FASB proposes guidance to ease transition in benchmark reforms

By Lene Powell, J.D.

With trillions of dollars in loans, derivatives, and other contracts expected to move away from LIBOR and other benchmarks toward alternative reference rates, the Financial Accounting Standards Board (FASB) has issued a proposed Accounting Standards Update (ASU) that would provide temporary optional guidance to ease the potential burden in accounting for, or recognizing the effects of, reference rate reform on financial reporting.

“The FASB is committed to providing stakeholders with the guidance they need to ease the process of migrating away from LIBOR and other interbank offered rates to new reference rates,” said FASB Chairman Russell G. Golden. “The Board’s proposal will address operational challenges they have raised and ultimately help simplify the process while reducing related costs.”

Migration from LIBOR. Responding to concerns about structural risks of LIBOR and other interbank offered rates, regulators around the world have been working on reform initiatives to identify alternative reference rates that are more observable or transaction-based and less susceptible to manipulation. In late July, IOSCO issued a statement emphasizing the need to move away from LIBOR and identifying specific topics for LIBOR users to consider, including risk-free rates (RFRs), infrastructure, conventions, fallbacks, term rates, regulatory dependencies, communication, and international engagement. The SEC and CFTC have also stressed the need to switch to alternative reference rates.

Proposed FASB guidance. Given the significant volume of contracts and other arrangements like debt agreements, lease agreements, and derivative instruments that reference LIBOR and other interbank offered rates, benchmark reform poses significant operational challenges in terms of the need to modify existing contracts.
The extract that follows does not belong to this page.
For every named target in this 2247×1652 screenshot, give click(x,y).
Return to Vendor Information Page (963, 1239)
As FASB explained in a fact sheet, certain accounting issues may arise. For example, changes in a reference rate could disallow the application of certain hedge accounting guidance, and certain hedge relationships may not qualify as highly effective during the period of the market-wide transition to a replacement rate.
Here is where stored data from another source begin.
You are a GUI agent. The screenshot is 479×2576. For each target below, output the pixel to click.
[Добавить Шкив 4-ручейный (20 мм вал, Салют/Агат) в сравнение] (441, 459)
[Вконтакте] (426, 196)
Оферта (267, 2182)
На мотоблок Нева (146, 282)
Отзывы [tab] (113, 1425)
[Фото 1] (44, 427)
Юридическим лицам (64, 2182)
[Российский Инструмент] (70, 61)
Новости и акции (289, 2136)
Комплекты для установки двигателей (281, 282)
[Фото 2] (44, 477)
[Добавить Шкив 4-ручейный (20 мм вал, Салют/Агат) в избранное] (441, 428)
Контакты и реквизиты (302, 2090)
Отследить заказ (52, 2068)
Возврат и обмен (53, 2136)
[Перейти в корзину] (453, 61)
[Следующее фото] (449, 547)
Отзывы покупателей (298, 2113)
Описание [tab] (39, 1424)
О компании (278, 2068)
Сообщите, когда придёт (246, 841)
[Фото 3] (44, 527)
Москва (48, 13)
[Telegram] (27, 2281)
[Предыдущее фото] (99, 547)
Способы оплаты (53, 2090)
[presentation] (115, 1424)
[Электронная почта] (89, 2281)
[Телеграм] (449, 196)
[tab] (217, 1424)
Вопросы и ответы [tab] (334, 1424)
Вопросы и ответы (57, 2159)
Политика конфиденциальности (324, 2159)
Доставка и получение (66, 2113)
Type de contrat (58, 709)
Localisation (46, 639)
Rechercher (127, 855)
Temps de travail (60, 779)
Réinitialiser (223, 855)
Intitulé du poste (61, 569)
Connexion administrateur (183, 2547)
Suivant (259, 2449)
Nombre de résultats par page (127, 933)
The proposed guidance, “Facilitation of the Effects of Reference Rate Reform on Financial Reporting,” would:
  • Simplify accounting analyses under current GAAP for contract modifications if qualifying criteria are met;
  • Allow hedging relationships to continue without dedesignation upon specified changes in the critical terms of an existing hedging relationship due to reference rate reform;
  • Provide optional expedients for existing fair value hedging relationships for which the derivative designated as the hedging instrument is affected by reference rate reform;
  • Provide temporary optional expedients for cash flow hedging relationships affected by reference rate reform. 
The proposed amendments would be:
  • Applicable to all entities, subject to meeting certain qualifying criteria;
  • Limited to contracts and hedging relationships that reference LIBOR or another reference rate expected to be discontinued due to reference rate reform;
  • Elective, not required;
  • Temporary; the amendments would not apply to contract modifications made and hedging relationships entered into or evaluated after December 31, 2022. 
Next steps. FASB encouraged stakeholders to review and comment on the proposed ASU by October 7, 2019.